Sunday River Productions
Length: 44 minutes
Time Period: 1980 1985
Locations: Huntington to Hinton, New River Gorge
Source: David Corbitt
Chesapeake and Ohio ran some awesome steam power. The 614 is the single locomotive that is the star of this show. This engine is operating under actual working conditions. Coal is the commodity being hauled. Loads out and empty hoppers on the return. Six days a week. Action is in the winter. That is just the first part, of this two part program.
The big 4-8-2 is called a Greenbriar on the C&O. The same wheel arrangement is called a Northern commonly. The C&O wanted a designation with local meaning. In the evolution of Chessie steam, this was from the final group. Lima was the builder in 1948. The 614 was therefore, a modern steam engine.
Full color footage is accompanied by natural sound. The narrative is by Alva Morrison. Original production date is 1985. The show was updated for DVD 2010. A chapter menu is present. Editing is smooth. The audio has a microphone hum, when the narrative is present. Train sounds are excellent, and do not have the hum. Part 1 has very minimal narration. Part 2 has more. Alva does have his usual informative narration. Viewers may wish for additional info overall.

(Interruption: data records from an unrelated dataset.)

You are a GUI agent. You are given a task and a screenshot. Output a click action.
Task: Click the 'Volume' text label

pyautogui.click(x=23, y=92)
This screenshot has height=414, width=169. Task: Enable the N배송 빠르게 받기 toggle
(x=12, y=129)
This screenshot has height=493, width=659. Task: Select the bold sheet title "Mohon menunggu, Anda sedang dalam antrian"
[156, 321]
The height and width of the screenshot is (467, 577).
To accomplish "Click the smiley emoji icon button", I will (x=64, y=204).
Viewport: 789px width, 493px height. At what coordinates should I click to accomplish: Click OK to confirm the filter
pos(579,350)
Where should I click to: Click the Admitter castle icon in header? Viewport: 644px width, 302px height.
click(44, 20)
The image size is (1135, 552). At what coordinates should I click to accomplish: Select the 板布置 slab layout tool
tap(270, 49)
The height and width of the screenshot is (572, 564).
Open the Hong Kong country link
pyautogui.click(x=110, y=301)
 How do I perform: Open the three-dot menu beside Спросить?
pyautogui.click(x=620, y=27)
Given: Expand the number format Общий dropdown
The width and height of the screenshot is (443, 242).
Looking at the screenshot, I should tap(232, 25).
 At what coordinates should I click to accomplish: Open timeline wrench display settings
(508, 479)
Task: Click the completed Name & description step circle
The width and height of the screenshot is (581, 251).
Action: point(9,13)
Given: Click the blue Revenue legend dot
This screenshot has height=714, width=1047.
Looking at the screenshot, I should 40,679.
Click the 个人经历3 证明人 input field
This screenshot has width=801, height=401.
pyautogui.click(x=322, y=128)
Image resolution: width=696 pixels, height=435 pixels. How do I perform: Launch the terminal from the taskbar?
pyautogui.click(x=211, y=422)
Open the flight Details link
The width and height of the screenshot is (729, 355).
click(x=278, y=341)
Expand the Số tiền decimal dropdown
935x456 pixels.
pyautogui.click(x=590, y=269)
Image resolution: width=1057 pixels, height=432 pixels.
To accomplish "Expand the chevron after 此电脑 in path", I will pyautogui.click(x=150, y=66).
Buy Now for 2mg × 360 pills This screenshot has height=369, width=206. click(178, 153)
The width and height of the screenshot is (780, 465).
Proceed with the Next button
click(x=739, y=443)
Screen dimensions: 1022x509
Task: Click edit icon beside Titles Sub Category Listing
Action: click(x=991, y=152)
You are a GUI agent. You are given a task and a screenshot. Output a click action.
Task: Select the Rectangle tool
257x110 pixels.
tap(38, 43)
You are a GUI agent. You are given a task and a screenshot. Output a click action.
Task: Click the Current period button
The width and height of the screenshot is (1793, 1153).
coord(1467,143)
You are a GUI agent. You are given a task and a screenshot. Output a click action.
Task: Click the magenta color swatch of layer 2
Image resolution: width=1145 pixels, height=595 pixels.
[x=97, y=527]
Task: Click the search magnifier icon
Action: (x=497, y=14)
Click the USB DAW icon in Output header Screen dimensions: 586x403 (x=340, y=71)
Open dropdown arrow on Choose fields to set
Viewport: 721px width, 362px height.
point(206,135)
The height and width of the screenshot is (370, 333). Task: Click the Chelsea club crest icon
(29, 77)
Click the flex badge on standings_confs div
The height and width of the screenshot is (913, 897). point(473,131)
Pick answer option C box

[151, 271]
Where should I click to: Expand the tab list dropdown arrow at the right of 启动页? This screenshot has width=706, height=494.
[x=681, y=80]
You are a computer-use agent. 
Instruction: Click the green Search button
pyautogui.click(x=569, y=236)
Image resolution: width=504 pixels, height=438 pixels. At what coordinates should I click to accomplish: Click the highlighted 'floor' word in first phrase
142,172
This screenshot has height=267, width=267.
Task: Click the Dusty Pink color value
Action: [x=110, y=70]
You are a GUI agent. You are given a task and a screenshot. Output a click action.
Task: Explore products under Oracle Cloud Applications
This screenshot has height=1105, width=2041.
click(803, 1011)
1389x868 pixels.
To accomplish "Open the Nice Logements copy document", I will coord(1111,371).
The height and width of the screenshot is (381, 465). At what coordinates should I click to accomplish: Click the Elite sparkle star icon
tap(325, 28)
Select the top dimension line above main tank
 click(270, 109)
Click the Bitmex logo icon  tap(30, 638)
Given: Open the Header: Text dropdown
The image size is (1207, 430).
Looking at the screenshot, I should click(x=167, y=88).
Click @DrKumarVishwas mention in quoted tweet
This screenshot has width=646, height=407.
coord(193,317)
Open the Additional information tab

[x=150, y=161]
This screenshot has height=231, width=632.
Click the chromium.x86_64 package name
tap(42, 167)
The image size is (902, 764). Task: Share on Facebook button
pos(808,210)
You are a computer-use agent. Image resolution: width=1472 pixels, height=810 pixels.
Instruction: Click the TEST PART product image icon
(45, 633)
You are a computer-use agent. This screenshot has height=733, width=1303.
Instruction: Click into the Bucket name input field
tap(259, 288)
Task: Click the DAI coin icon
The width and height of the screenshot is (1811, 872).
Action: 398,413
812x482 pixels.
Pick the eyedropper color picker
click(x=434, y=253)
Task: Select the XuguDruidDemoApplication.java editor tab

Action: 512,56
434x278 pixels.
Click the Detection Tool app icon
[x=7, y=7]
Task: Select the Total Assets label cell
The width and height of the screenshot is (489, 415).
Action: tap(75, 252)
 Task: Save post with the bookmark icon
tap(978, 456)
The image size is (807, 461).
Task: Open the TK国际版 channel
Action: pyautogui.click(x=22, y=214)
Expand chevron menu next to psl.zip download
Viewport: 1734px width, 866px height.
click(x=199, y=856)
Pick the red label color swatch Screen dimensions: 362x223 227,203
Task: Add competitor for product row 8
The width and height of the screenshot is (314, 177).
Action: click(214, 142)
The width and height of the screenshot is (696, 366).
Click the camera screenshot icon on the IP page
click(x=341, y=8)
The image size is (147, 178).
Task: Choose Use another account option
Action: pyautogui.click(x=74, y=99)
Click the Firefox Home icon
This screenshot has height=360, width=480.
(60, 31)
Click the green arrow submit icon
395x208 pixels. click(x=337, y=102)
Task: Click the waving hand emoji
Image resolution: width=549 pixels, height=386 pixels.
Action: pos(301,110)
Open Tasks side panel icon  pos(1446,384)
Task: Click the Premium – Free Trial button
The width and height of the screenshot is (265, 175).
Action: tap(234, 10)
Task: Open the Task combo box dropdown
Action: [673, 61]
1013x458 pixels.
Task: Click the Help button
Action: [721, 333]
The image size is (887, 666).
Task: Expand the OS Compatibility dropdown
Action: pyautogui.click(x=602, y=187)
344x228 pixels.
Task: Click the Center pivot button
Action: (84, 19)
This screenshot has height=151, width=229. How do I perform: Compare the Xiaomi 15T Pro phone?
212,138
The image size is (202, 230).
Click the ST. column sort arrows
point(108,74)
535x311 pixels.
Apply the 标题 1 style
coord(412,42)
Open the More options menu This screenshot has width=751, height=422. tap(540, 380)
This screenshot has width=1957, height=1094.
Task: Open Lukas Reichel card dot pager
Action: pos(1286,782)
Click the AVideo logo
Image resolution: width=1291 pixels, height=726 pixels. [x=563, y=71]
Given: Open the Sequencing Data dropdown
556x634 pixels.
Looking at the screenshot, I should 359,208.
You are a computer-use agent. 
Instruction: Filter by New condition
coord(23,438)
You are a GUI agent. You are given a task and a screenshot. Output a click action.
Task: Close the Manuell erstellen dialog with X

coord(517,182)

The cinematography is solid. Framing is thought out and there are a multitude of classic images. Various weather conditions affect the endless supply of runbys. Winter weather was the reality for January, 1985. Some days the weather is dismal, but the train was a working entity. Action is constant. 614 really gets up plenty of steam throughout the show.
Ross Roland owned the 614. This T version of 614 was for testing. Specialized equipment was used to determine multiple factors in the cost of burning coal in 1985. Could updated steam regain it’s crown as preferred power on the mainlines?
Part 2 is centered around Chessie passenger train operations behind 614. The year is 1980. This chapter, film is showing it’s age. Clean appearance, though original condition. Sunshine at last.
614: Thunder in the Alleghenies does contain a plethora of good cinematography. The dreary winter weather in the main part of the show is a concern. However, this is on C&O. Apparently, bad roads and easier access to neighbor B&O, are some reasons the railroad was infrequently filmed with steam in the 1950’s.
C&O vintage steam is very rare. Sunday River does offer some classic C&O steam, as on Articulateds in Appalachia.